The Court may exercise its suo motu power or any
person interested in the affairs of the Company other
than those mentioned in Section 391 of the Act is also
empowered to move the High Court/Tribunal for
necessary directions/ modification.
(g) In KASHINATH DIKSHIT (supra) the learned
Single Judge of this Court has rejected the scheme
propounded at the instance of a person, who was
neither a shareholder nor a creditor or a member of
the Company in liquidation and therefore, he would
not have any interest in the affairs of the Company.
Paragraphs 14, 15, 16, 18 and 20 of the said
judgment are extracted hereunder :-
14. A plain reading of the Section clearly indicates that the legislature intended that if any compromise or arrangement is proposed, the company, or any creditor or any member of
- 53 -
the company will be entitled to make the necessary application/petition and in case where the company is being wound up, as the Board of Directors has ceased to function and the company is represented by the liquidator, the liquidator wilt also be entitled to make the necessary application/petition. The right, which is conferred on the contributories or the creditors. Is not intended to be taken away when the company has gone into liquidation and in such a case, an additional right is also conferred on the liquidator.
15. The provisions contained in the Companies (court) Rules, 1959, in Rules 67 and 68, the forms prescribed under the said rules also clearly go to indicate that even in the case of company in liquidation, the contributories and the creditors of the company are entitled to make an application under Section 391 of the Act.
16. The Section is intended to confer rights both on the company and on the creditors and the members of the company when it is a going concern. The object is to avoid the winding up of the company and even after a winding up order is made, an application/Petition can be filed to recall the winding up order and to sanction the scheme of arrangement and allow the company to resume its normal business,
- 54 -
since it is the creditors and members of the company, who are interested in the life of the company and they are the best judges of their interest. Therefore, to maintain an application/petition under Section 391 read with Section 395 of the Act, the petition must be by a company or by any creditor or a member of the company and where the company is in liquidation, apart from the above person, the liquidator is an additional person to whom the right to frame such a scheme and move the Court for sanction under Section 391 of the Act is provided.
* * *
**WHAT IS ASKED**
[A] Please copy the court excerpt word for word, starting at the words "(g) In KASHINATH" and ending after "of the Company.".
[B] From the listing, reproduce the lines beginning at the line that has "Task: Expand widget to fullscreen" and ending after the line that has "Action: coord(1216,53)", with "settings" swapped for "options" and nothing else altered. Return only those lines.
The court excerpt and the listing come from unrelated sources.

**PROVIDED INFORMATION**
* * *
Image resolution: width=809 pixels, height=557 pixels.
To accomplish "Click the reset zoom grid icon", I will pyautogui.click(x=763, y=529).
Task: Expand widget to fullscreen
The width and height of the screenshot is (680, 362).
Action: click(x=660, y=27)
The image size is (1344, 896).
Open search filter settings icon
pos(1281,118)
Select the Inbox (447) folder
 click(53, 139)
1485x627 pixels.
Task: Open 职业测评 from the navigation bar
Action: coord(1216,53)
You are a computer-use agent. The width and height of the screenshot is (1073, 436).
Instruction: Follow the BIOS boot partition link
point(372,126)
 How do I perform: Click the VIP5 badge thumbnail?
* * *
**THE REPLIES**
[A]
(g) In KASHINATH DIKSHIT (supra) the learned
Single Judge of this Court has rejected the scheme
propounded at the instance of a person, who was
neither a shareholder nor a creditor or a member of
the Company in liquidation and therefore, he would
not have any interest in the affairs of the Company.

[B]
Task: Expand widget to fullscreen
The width and height of the screenshot is (680, 362).
Action: click(x=660, y=27)
The image size is (1344, 896).
Open search filter options icon
pos(1281,118)
Select the Inbox (447) folder
 click(53, 139)
1485x627 pixels.
Task: Open 职业测评 from the navigation bar
Action: coord(1216,53)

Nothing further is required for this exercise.